Un atentado que agrava la crisis de seguridad en Trujillo
El ataque con explosivos en Hacienda del Lobo se suma a una cadena de hechos violentos que mantienen en zozobra a comerciantes, empresarios y familias en Trujillo. La detonación no solo causó daños estructurales en el establecimiento, sino que generó afectaciones en viviendas colindantes, evidenciando el alto poder destructivo de los artefactos empleados por bandas extorsivas.
La provincia de Pataz, de donde proviene el alcalde Aldo Carlos Mariños, también enfrenta graves problemas de criminalidad vinculados a la minería ilegal y organizaciones delictivas.

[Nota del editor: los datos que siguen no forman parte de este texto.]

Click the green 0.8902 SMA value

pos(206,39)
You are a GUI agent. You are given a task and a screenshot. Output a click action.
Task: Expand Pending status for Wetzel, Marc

El burgomaestre acudió al lugar vistiendo chaleco antibalas, pues —según indicó— ha recibido amenazas de muerte.
En sus declaraciones, añadió que en una reunión con el presidente de la República, José Jerí Oré, solicitó la salida del comandante general de la PNP y la rotación del personal del Instituto Nacional Penitenciario (INPE) y de la Policía Nacional del Perú.
“Si no lo ha hecho, es porque no quiere luchar contra la criminalidad”, afirmó.
Llamado a la autoconvocatoria ciudadana
En medio de la indignación, Aldo Carlos Mariños invocó a la población de Trujillo a organizarse y formar rondas humanas para enfrentar la inseguridad. “Si nosotros esperamos que la Policía, la Fiscalía y el Poder Judicial lo hagan, no lo van a hacer. El resultado de su inacción es esto, y esto tiene que cambiar”, sostuvo.
El llamado generó diversas reacciones en redes sociales y en sectores políticos, pues plantea un escenario de creciente desconfianza hacia las instituciones encargadas de garantizar el orden interno.
La Libertad, y particularmente Trujillo, se encuentran bajo estado de emergencia; sin embargo, los atentados con explosivos, extorsiones y homicidios continúan registrándose. Especialistas en seguridad advierten que el uso de dinamita y artefactos de alto poder sugiere redes criminales con acceso a explosivos de origen minero y una estructura organizada que supera la respuesta tradicional de patrullaje.
El atentado en Hacienda del Lobo no solo expone la vulnerabilidad de los establecimientos comerciales, sino que abre nuevamente el debate sobre la estrategia del Ejecutivo frente a la criminalidad en el norte del país.
Mientras tanto, la ciudadanía exige resultados concretos y acciones inmediatas que devuelvan la tranquilidad a una región que hoy vive bajo la sombra del miedo.